Se acordó que el Estado debía organizarse en tres tareas dedicadas a elaborar, aplicar y exigir la ley. Montesquieu los definió como los tres poderes del Estado: El primero era el poder legislativo compuesto por unos representantes del pueblo para redactar las constituciones, las leyes y los códigos; el segundo es el poder judicial encargado de hacer cumplir esas leyes y de castigar y separar a los que nos las cumplan; y el tercero es el poder ejecutivo que tiene que gobernar el país y administrar los intereses de todos los ciudadanos según dicen esas leyes. Pero fíjate bien, insistió el maestro, debajo del parlamentario, del juez y del ministro, que representan esos poderes del Estado, sólo hay un fin: que haya una ley, que se haga cumplir y que se gobierne de acuerdo con ella.
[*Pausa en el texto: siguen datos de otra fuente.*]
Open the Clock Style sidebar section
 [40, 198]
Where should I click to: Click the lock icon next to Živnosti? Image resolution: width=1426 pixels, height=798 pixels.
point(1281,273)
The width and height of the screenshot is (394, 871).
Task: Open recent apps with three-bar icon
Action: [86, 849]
Todos esos personajes solo existen para que la ley haga posible nuestra vida en común y sea la base de nuestra convivencia política. Es la única forma de evitar que se imponga la violencia en nuestra vida.
Continuó el maestro explicando a su atento niño, que la ley y el Estado solo buscan asegurar la vida de los ciudadanos. Todos los habitantes del país son los que tienen la capacidad de elegir a los diputados, son ellos los que poseen lo que se llama soberanía, la única que puede redactar las leyes y obligar a obedecerlas. A eso se llama democracia, el gobierno del pueblo, encargado de proteger y asegurar los derechos fundamentales de la justicia y la igualdad y los deberes básicos de todo ciudadano miembro de un Estado.
Este recuerdo infantil tan sencillo enseña un mensaje democrático muy hondo: hay que cumplir la ley, es más, hay que quererla como a un escudo que nos da seguridad. Me la enseñó el maestro de mi pueblo. Recordar hoy esta sencilla enseñanza es importante; cuando algunos políticos no cumplen la ley y quieren cambiarla por su cuenta, hay que gritar fuerte: ¡No vale!
Editado en El Norte de Castilla el 9 de setiembre de 2017.